start Data extract

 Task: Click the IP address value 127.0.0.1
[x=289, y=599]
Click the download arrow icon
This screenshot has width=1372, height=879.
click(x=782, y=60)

end Data extract

→ Requirement: Please convert the material as a two-column CSV with the columns "instruction" and "response", starting with the line containing "Click the download arrow icon" and continuing through the end of the material. Each row holds one instruction and its response, with every field in double quotes and any line breaks replaced by spaces.

→ Finished answer:
instruction,response
"Click the download arrow icon This screenshot has width=1372, height=879.","click(x=782, y=60)"